Há marcantes assimetrias entre  sistemas jurídicos confrontados com casos transconstitucionais. Elas apresentam diferentes níveis e formas. Isso pode ser visto como um resultado do fato de que certas ordens ou organizações jurídicas são predominantemente receptoras” e outras primacialmente “doadoras” de padrões jurídicos.[1]Também pode ser considerado como decorrente do fato de que algumas ordens ou organizações jurídicas, em vez de engajarem-se em "conversações" transconstitucionais, são  unilateralmente “convergentes”  ou “resistentes”  perante as soluções oferecidas  por outras.[2]  Mas  essa questão é passível de ser vista a partir de  uma perspectiva que leve em conta a força e solidez das ordens jurídicas envolvidas em relação à capacidade de influenciar e deixar-se  influenciar quando confrontado com  questões transconstitucionais. Concentrar-me-ei, neste artigo, em dois casos que  dizem respeito ao direito à participação política, um referente à Nicarágua (YATAMA v. Nicarágua), o outro relativo ao Reino Unido (Hirst v. Reino Unido), a fim de perguntar se é possível extrair deles algumas inferências sobre as diferenças básicas no que concerne às questões transconstitucionais.

YATAMA v. Nicarágua é um caso referente à participação democrática dos membros da comunidade indígena YATAMA, filiados a partido político homônimo, que foram proibidos de candidatar-se nas eleições municipais de 5 de novembro de 2000, por força de decisão do Conselho Supremo Eleitoral da Nicarágua.[3] A Corte Interamericana de Direitos Humanos não só condenou o Estado da Nicarágua a pagar indenização por danos materiais e não materiais, mas também ordenou que se procedesse à reforma da respectiva lei eleitoral, concluindo:

O Estado deve reformar a regulação dos requisitos dispostos na Lei Eleitoral nº 331, de 2000, declarados violatórios da Convenção Americana de Direitos Humanos, e adotar, em prazo razoável, as medidas necessárias para que os membros das comunidades indígenas e étnicas possam participar nos processos eleitorais de forma efetiva e levando em conta suas tradições, usos e costumes, nos termos do parágrafo 259 da presente Sentença.[4]

Este é um exemplo claro em que a ampliação de direitos fundamentais constitucionais encontrou apoio em norma da ordem internacional invocada para dirimir uma disputa: a própria compreensão do direito interno de cidadania ativa, matéria intrinsecamente constitucional, ficou vinculada a regulações internacionais, passando a depender da interpretação de um tribunal também internacional.

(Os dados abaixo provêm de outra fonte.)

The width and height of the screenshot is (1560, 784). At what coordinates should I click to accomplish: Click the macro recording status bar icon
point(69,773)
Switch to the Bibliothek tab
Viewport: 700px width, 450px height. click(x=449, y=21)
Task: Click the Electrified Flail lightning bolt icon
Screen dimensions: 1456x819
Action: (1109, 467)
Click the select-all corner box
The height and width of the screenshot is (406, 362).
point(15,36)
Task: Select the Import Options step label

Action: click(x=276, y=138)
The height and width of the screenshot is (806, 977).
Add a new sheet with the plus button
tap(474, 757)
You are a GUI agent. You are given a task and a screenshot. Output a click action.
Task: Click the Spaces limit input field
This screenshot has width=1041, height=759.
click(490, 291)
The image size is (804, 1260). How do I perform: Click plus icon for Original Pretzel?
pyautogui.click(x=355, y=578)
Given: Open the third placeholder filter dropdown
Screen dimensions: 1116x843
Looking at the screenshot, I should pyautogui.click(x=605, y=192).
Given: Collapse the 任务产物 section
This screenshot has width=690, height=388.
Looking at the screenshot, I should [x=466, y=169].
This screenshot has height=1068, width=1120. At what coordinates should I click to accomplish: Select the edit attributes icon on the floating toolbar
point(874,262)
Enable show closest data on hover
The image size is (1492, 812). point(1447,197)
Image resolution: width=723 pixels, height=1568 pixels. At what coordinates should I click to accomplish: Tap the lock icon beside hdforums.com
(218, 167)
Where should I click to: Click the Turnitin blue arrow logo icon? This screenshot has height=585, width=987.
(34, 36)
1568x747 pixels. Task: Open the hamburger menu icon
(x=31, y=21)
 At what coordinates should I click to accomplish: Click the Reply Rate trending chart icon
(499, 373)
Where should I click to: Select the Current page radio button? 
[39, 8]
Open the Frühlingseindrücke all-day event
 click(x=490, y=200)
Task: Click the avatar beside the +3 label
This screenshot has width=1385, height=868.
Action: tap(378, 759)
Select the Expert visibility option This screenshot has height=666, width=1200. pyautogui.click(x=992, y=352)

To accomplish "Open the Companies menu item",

Além disso, essa decisão foi integralmente cumprida e executada na ordem jurídica interna da Nicarágua. Atualmente, YATAMA (Yapti Tasba Masraka Nanih Aslatakanka: “Filhos da Mãe Terra”) é um partido muito ativo na política da Nicarágua, como se pode verificar em várias notícias e informações no seu website.[5]  A decisão do órgão eleitoral nicaraguense internamente competente para decidir sobre a formação e atividade dos partidos políticos foi praticamente anulada por um tribunal internacional. A questão pode ser interpretada de duas perspectivas: por um lado, pode-se levantar o argumento de que o cumprimento e a execução da decisão internacional surgiram a partir de uma capacidade de aprendizagem do Estado da Nicarágua;  por outro lado, pode-se argumentar que a postura “convergente” ou “receptora” da Nicarágua, neste caso, está mais relacionada à fragilidade desse Estado periférico na constelação da sociedade mundial, bem como a sua debilidade estrutural relativamente ao modelo do Estado democrático de direito.  Voltarei a este tema mais adiante. 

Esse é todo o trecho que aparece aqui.